■ What is required ■
Where a line in the records below includes "Select", pull that line out.

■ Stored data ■
== == ==

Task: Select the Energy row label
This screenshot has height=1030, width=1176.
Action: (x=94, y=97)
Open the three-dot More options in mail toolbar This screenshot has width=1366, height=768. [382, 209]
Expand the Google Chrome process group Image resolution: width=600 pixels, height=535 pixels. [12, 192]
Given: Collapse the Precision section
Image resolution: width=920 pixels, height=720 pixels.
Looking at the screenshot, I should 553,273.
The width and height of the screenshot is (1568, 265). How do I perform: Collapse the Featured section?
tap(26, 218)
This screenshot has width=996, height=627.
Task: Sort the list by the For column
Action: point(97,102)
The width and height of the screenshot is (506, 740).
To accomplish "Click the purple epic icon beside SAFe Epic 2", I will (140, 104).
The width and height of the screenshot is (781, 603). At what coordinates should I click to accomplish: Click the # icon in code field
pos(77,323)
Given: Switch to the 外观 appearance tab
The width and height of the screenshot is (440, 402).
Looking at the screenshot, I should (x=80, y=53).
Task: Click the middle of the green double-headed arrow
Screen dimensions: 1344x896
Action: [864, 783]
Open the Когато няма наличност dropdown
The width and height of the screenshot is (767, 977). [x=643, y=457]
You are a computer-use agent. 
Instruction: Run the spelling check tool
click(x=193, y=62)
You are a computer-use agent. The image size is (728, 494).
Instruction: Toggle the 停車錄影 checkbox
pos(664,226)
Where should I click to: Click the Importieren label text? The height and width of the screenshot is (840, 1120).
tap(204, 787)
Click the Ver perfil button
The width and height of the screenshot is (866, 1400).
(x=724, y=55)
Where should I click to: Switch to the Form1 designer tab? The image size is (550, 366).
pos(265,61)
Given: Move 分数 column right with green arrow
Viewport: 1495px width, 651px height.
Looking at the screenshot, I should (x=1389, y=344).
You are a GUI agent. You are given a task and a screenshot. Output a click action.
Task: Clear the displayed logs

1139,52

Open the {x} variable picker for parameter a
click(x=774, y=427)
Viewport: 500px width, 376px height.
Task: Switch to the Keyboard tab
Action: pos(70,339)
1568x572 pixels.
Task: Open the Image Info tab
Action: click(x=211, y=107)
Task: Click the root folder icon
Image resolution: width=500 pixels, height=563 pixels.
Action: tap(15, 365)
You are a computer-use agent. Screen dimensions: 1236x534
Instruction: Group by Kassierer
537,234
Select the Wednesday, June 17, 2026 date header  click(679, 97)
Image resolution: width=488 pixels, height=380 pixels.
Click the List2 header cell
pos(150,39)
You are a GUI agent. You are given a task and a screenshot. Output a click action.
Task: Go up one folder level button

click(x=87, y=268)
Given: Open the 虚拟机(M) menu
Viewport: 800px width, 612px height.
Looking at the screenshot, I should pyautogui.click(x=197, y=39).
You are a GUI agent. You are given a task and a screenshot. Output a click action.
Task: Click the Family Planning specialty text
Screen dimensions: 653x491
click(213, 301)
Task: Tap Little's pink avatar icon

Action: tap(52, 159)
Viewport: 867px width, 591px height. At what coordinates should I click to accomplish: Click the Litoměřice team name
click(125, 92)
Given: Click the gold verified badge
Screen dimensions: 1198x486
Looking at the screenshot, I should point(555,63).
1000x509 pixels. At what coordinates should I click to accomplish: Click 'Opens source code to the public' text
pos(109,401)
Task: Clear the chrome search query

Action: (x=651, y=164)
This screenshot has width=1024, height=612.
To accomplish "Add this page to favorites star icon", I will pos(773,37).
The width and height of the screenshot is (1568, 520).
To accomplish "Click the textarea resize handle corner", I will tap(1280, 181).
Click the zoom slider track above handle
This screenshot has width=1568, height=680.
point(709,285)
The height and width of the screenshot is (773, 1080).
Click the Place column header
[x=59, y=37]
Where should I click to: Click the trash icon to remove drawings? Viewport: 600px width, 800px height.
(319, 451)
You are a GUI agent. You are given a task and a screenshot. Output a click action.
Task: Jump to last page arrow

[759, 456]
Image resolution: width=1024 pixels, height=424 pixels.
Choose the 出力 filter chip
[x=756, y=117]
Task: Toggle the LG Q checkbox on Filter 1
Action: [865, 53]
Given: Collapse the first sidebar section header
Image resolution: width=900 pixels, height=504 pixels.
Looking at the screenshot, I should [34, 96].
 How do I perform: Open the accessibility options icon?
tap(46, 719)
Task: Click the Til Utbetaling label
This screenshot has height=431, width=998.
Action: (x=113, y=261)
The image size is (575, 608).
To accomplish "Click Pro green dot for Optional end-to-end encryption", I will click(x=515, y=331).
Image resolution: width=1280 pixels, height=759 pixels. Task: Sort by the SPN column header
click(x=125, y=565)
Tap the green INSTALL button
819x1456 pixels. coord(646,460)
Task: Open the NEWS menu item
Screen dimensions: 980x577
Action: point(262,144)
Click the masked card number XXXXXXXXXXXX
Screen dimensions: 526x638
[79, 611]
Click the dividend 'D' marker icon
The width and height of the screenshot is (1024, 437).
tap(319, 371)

== == ==

■ Result of the exercise ■
Task: Select the Energy row label
Select the Wednesday, June 17, 2026 date header  click(679, 97)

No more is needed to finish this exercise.